One of the state's largest stakeholders, the Texas Association of Business, has formed a coalition called Keep Texas Moving to push for new private investment for Texas roads, through public-private partnerships and increased toll lanes. The group touts private investment and toll lanes as a way to relieve highway congestion while freeing up state tax dollars for other priorities.
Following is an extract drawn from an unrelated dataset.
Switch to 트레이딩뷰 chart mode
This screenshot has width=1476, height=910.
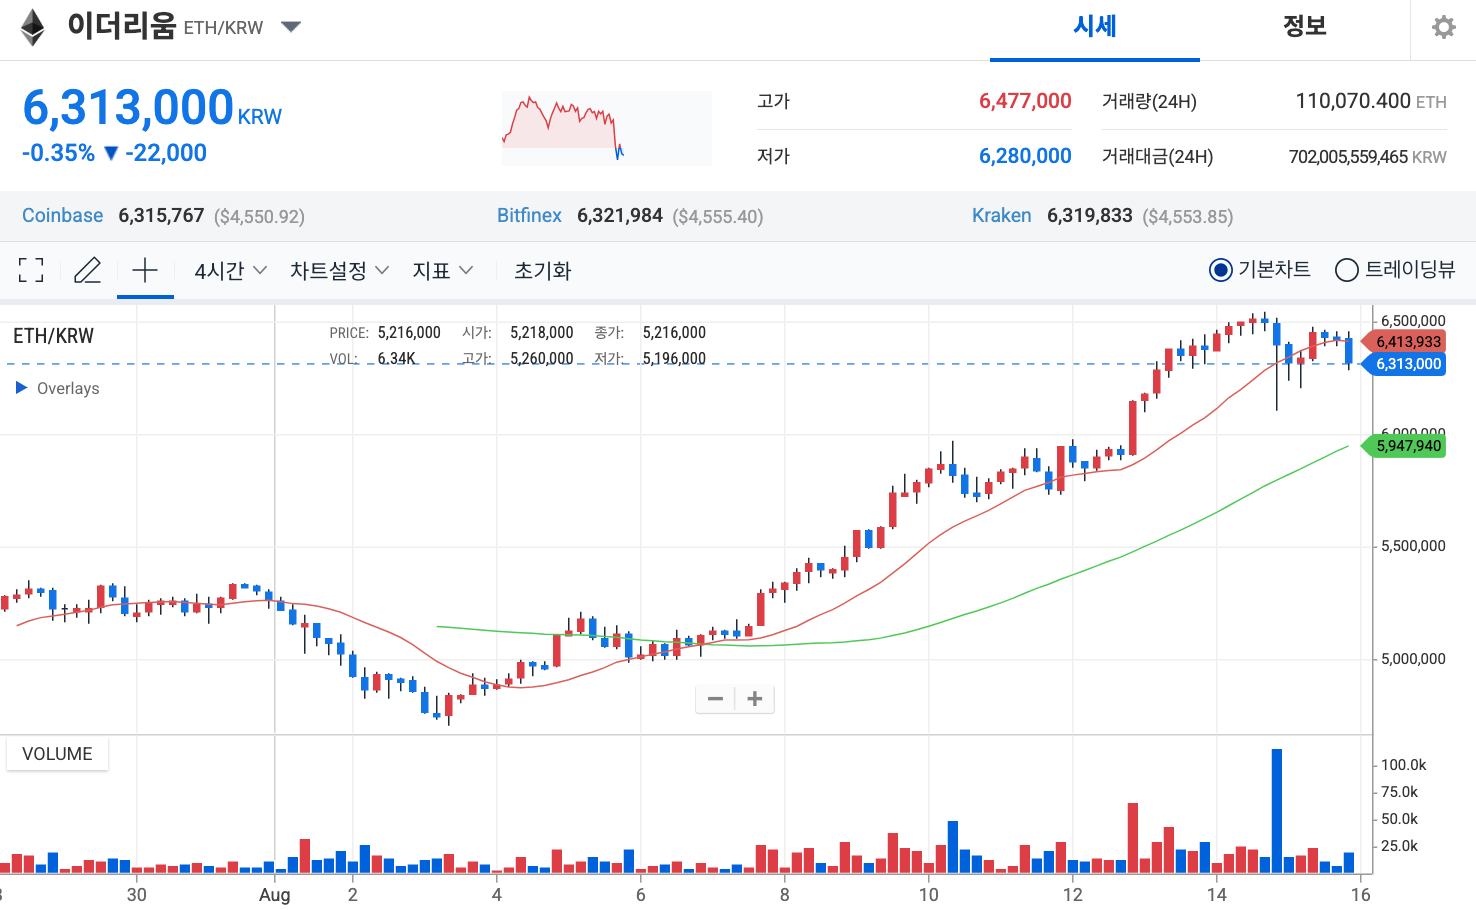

But anti-toll activists don't see it that way. Terri Hall with Texans for Toll Free Highways says toll roads are basically a big scam for local governments. "They love tolls because they can ratchet up that tax so fast without any accountability to elected officials or the public, but also because that revenue can be spent on virtually anything they want," she tells KTRH.

Hall argues that more tolls will only hurt commuters at a time when unemployment is up and many people are struggling financially due to the pandemic. "We're seeing the likes of anything from 12 to 24 dollars a day just to get to and from work," she says. "Well, that's unsustainable over the long term."

The push for more tolls comes even though Texas voters approved two ballot measures in 2014 and 2015 diverting state money from other areas specifically to the state highway fund, resulting in an estimated $14 billion added to the fund.

But unlike the money in the state highway fund, revenue from tolls doesn't have to be spent on highways...and that is why critics like Hall don't support groups like Keep Texas Moving. "They want a slush fund," she says. "They don't want to be accountable to the taxpayers, and they don't even seem to care that we're in the middle of an economic crisis we have not seen in a generation."